CN116633572A - 基于实时规则扫描的离岸数据无感动态监测方法及系统 - Google Patents

Abstract

本发明公开了一种基于实时规则扫描的离岸数据无感动态监测方法及系统，本发明离岸数据包括日志类数据、网络流量数据和基于无感主机动态钩子的嵌入式用户态采集数据；本发明实时规则扫描，是通过对离岸数据实时进行完全解析，针对每一字节进行特征检测，并与漏洞攻击防护规则库以正则表达式的方式进行匹配，如果匹配则拒绝该数据，从而实现漏洞攻击防护；本发明漏洞攻击防护规则库，为预置Yara规则，包括CVE漏洞规则、Windows平台规则、虚拟机私有云环境规则、Email邮件规则、木马规则、离岸数据中心业务监管规则和离岸数据中心负面清单业务规则；本发明实现了实时无感动态监测和规则扫描作业，实现了流量+日志的复合监测，增强了安全监测的能力和准确度。

Description

基于实时规则扫描的离岸数据无感动态监测方法及系统

技术领域

本发明属于信息安全技术领域，涉及一种离岸数据无感动态监测方法及系统，具体涉及一种基于实时规则扫描的离岸数据无感动态监测方法及系统。

背景技术

从业务角度来说，国内外公司和交易伙伴需要通过离岸大数据中心实现境内外的数据流动，离岸大数据中心作为域内关外的主体对象，不是法外之地，而相关的业务数据和信息需要同时接受注册公司所在国和中华人民共和国的相关法律法规的双重监管和约束，为了实现高效安全可控可防的法律监管的同时，保证正常的业务开展，需要对流入流出离岸数据中心的数据进行必要的安全监控和监管，为降低最终使用用户的不良感知急需一种无感动态监测的技术和平台。

现有的监管方案主要由以下几种构成：

(1)行政及流程审批类，主要使用管理和行政手段，实现管理流程和管理主客体的合规，缺乏必要和配套的技术手段实现真实有效的实时或事后事实审计和追查技术手段；

(2)全自由数据流动模式，除国家规定的不能流通到国外的数据外，所有数据自由流动，实现数据的最大化价值使用，但存在巨量的安全风险如涉黄，暴力，谣言，反动，不良信息等；

(3)强监管模式，默认不开放，需要开放的单独审批，通过后放行，存在周期长，数据要素利用率差等特点。

发明内容

为了解决上述技术问题，本发明采取了以上方案截然不同的最终用户无感知方案，采取无感技术底座，采用实时规则扫描的形式，实现技术管控，并根据违规告警进行必要的管理和干预，降低了最终用户的不良感知，提高了数据的流通效率。

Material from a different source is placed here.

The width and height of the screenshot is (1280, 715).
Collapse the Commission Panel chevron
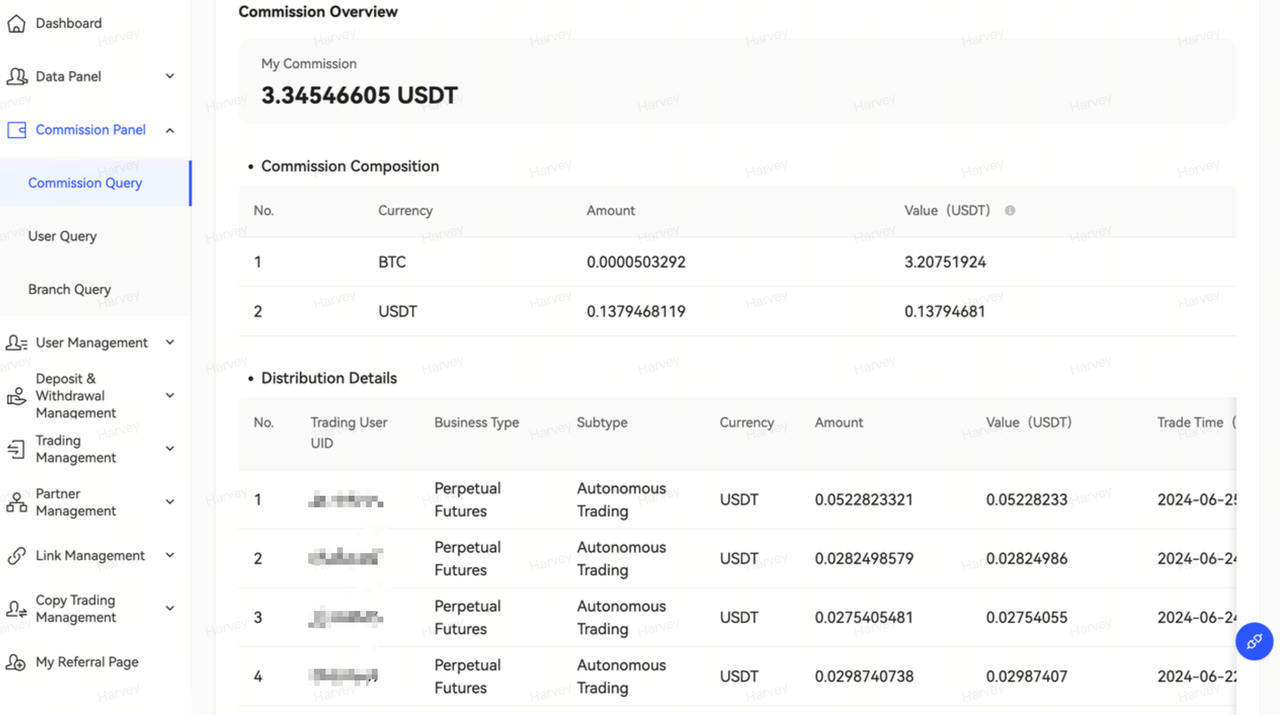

本发明的方法所采用的技术方案是：一种基于实时规则扫描的离岸数据无感动态监测方法，所述离岸数据包括日志类数据、网络流量数据和基于无感主机动态钩子的嵌入式用户态采集数据；

所述实时规则扫描，是通过对离岸数据实时进行完全解析，针对每一字节进行特征检测，并与漏洞攻击防护规则库以正则表达式的方式进行匹配，如果匹配则拒绝该数据，从而实现漏洞攻击防护；

所述漏洞攻击防护规则库，为预置Yara规则，包括CVE(Common Vulnerabilities&Exposures)漏洞规则、Windows平台规则、虚拟机私有云环境规则、Email邮件规则、常见木马规则、离岸数据中心业务监管规则和离岸数据中心负面清单业务规则；

离岸数据中心业务监管规则，是进行合法和非法业务的模拟测试,并通过网络镜像和日志自动采集+人工分析2次加工获得；离岸数据中心负面清单业务规则，是采取国家相关行业法律法规进行Yara规则实现；

其中，Yara规则条件包括：and表示与，or表示或，not表示非，all of them表示所有条件匹配即告警，any of them表示有一个条件匹配即告警，$a and$b and$c表示abc同时匹配即告警，($a and$b)or$c表示匹配a和b或c即告警；

Yara规则修饰符包括：nocase表示不区分大小写，base64表示base64字符串，xor表示异或字符串，wide表示宽字符。

本发明的系统所采用的技术方案是：一种基于实时规则扫描的离岸数据无感动态监测系统，包括：

一个或多个处理器；

存储装置，用于存储一个或多个程序，当所述一个或多个程序被所述一个或多个处理器执行时，使得所述一个或多个处理器实现所述的基于实时规则扫描的离岸数据无感动态监测方法。

相对于现有技术，本发明的有益效果是：

(1)本发明根据离岸数据中心业务量巨大的现状和实现最终用户无感知的监管和审计述求，实现了实时无感动态监测和规则扫描作业；

(2)本发明针对单一流量监测或单一日志监测的缺点，实现了流量+日志的复合监测，增强了安全监测的能力和准确度；

(3)本发明依据国际相关法律法规,针对离岸数据中心业务在技术层面创造性的发明了监管规则和离岸数据中心负面清单业务规则，落地实现了法规到技术层面的创新。

附图说明

图1为本发明实施例的方法原理图；

图2为本发明实施例的数据结构图；

图3为本发明实施例的日志类数据采集原理图；

图4为本发明实施例的Yara规则构建原则图；

图5为本发明实施例的基于无感主机动态钩子的嵌入式用户态数据采集原理图。

具体实施方式

为了便于本领域普通技术人员理解和实施本发明，下面结合附图及实施例对本发明作进一步的详细描述，应当理解，此处所描述的实施示例仅用于说明和解释本发明，并不用于限定本发明。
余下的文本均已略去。